| GIVEN ENTRIES |
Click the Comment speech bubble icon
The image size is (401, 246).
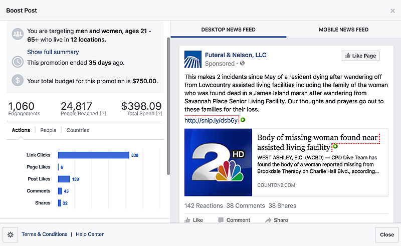pos(221,220)
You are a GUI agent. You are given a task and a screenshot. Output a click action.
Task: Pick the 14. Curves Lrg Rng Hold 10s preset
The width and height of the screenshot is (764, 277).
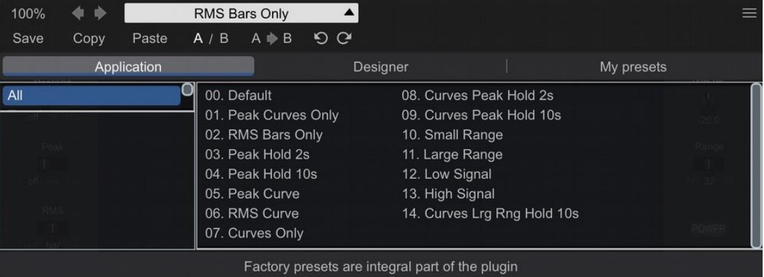[x=490, y=213]
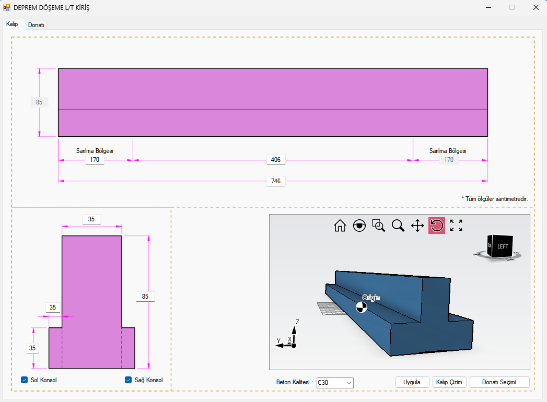This screenshot has width=547, height=402.
Task: Activate the magnifier zoom tool
Action: [x=398, y=226]
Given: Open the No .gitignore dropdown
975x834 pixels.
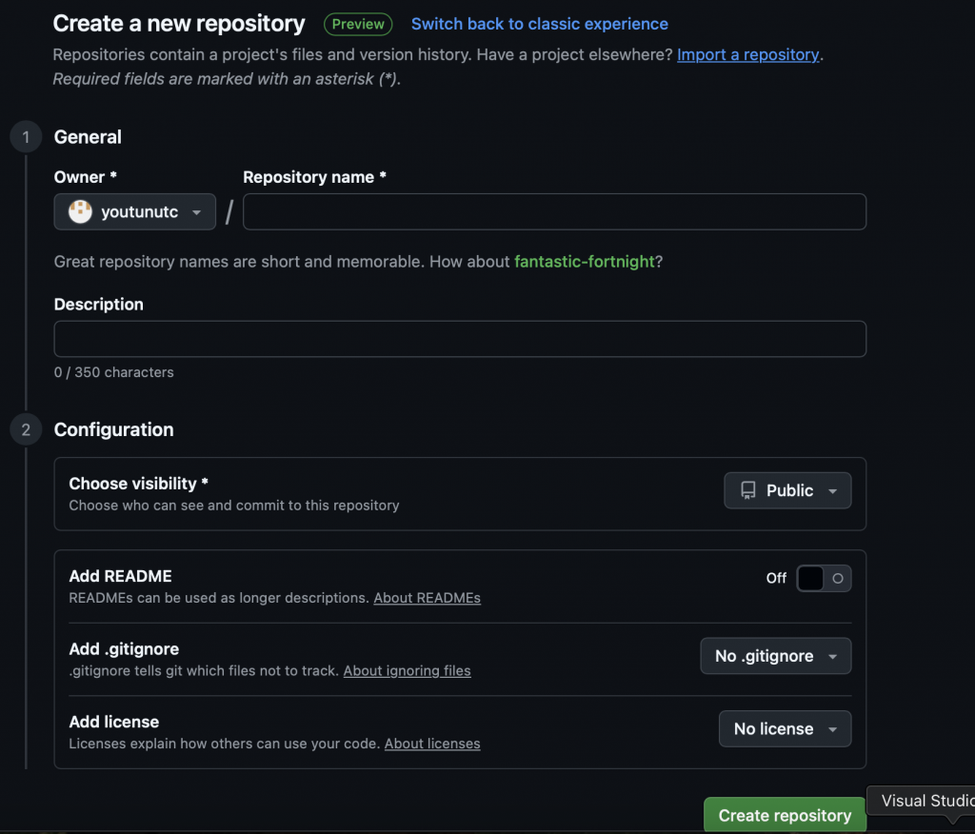Looking at the screenshot, I should coord(775,656).
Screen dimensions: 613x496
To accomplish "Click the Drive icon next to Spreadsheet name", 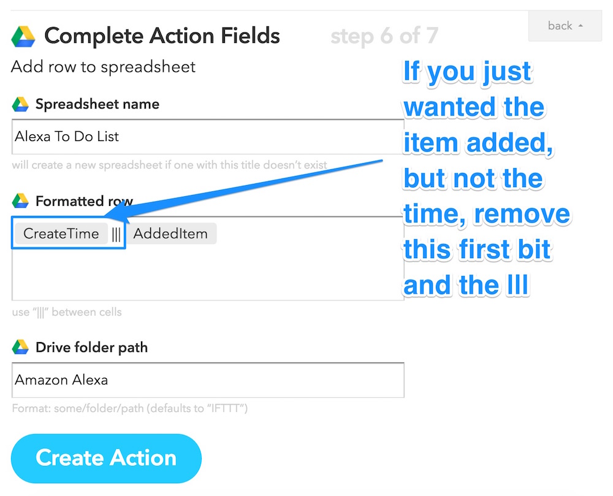I will pyautogui.click(x=20, y=104).
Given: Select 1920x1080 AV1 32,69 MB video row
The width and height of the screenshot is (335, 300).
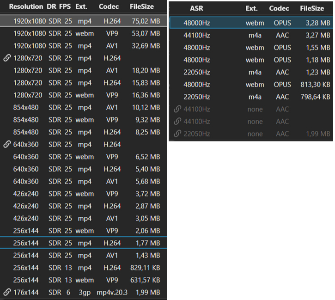Looking at the screenshot, I should [x=83, y=46].
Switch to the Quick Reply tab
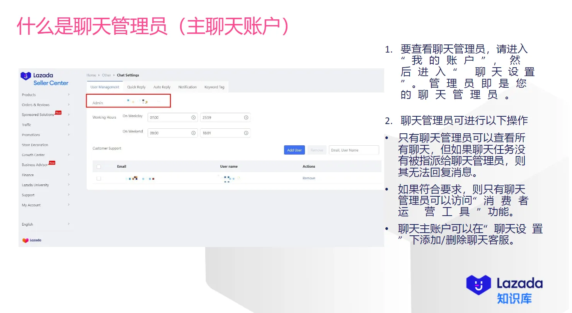 point(136,87)
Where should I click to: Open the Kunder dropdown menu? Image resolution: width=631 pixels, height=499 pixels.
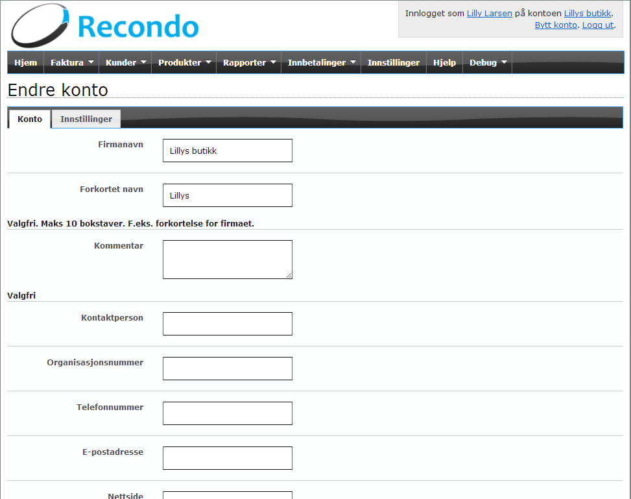click(126, 63)
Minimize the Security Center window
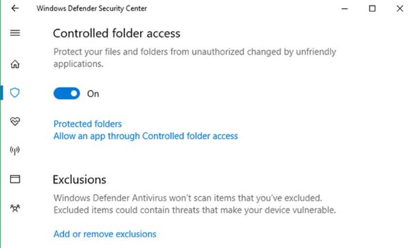The height and width of the screenshot is (248, 412). point(345,8)
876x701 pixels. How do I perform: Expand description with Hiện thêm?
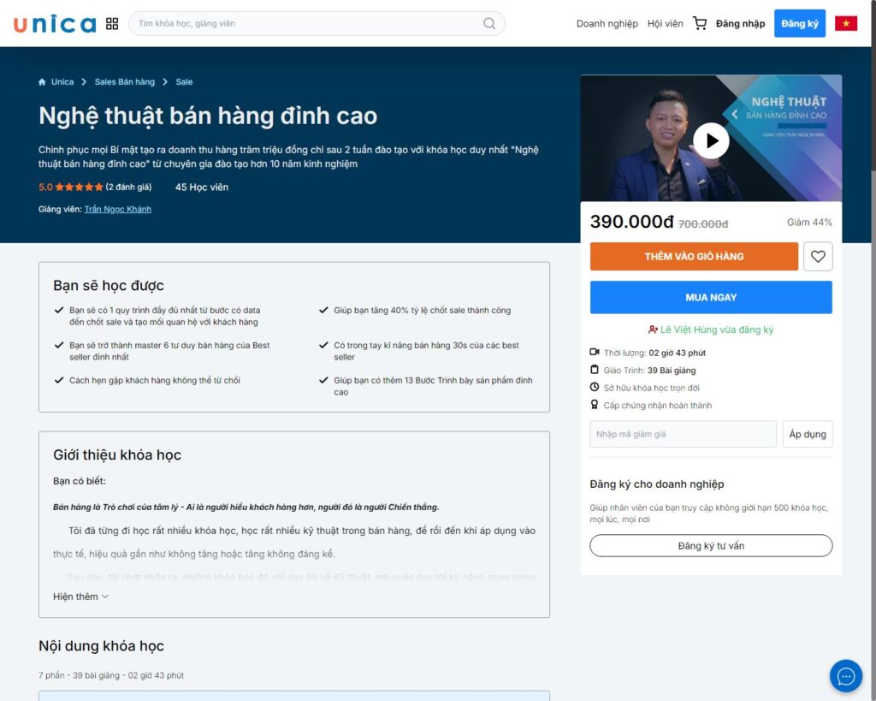(80, 597)
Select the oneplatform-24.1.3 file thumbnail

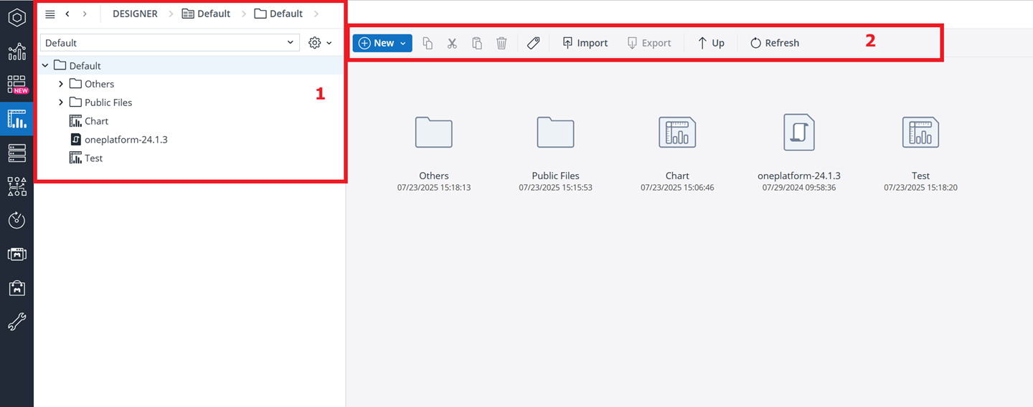pos(798,133)
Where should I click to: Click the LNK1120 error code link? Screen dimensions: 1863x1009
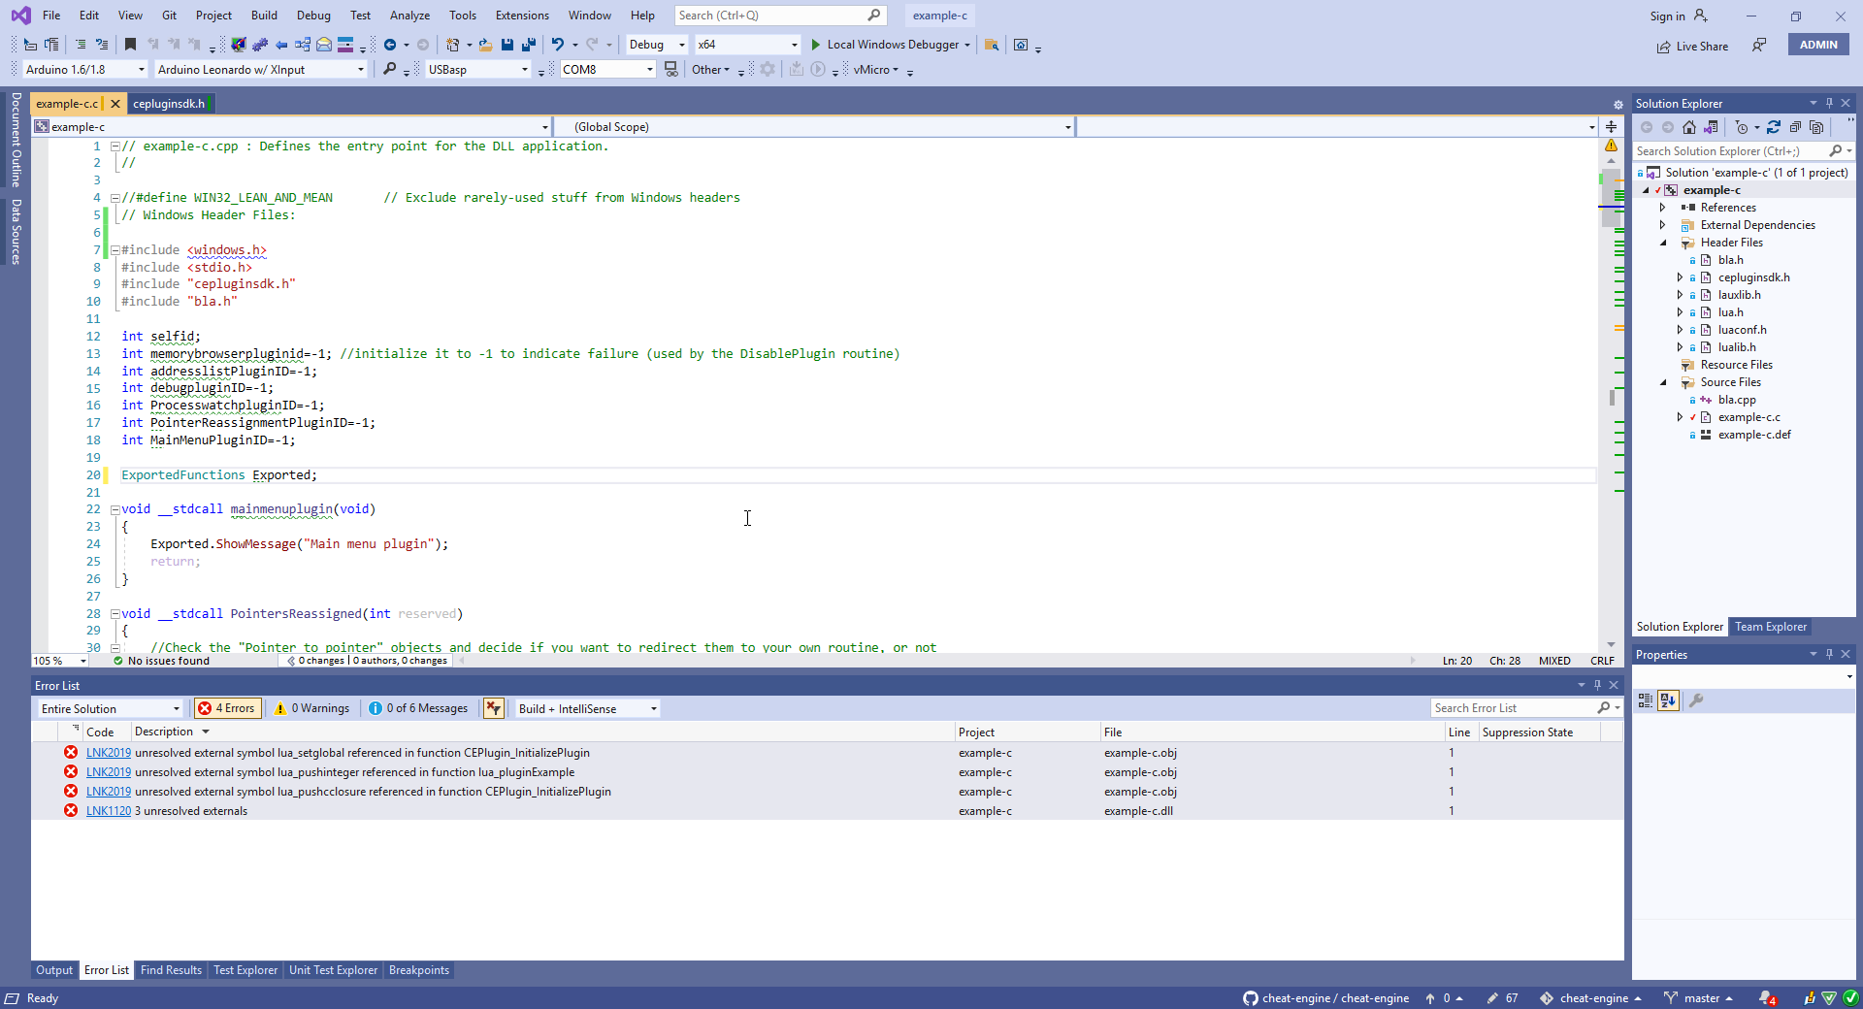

| THE PROBLEM |
Output the line that contains "Select the oneplatform-24.1.3 file thumbnail" and every line after it to the end of the records, word for word, leaving out the pictures.

| SOLUTION |
Select the oneplatform-24.1.3 file thumbnail

pos(798,133)
Where should I click to: Click the LNK1120 error code link? Screen dimensions: 1863x1009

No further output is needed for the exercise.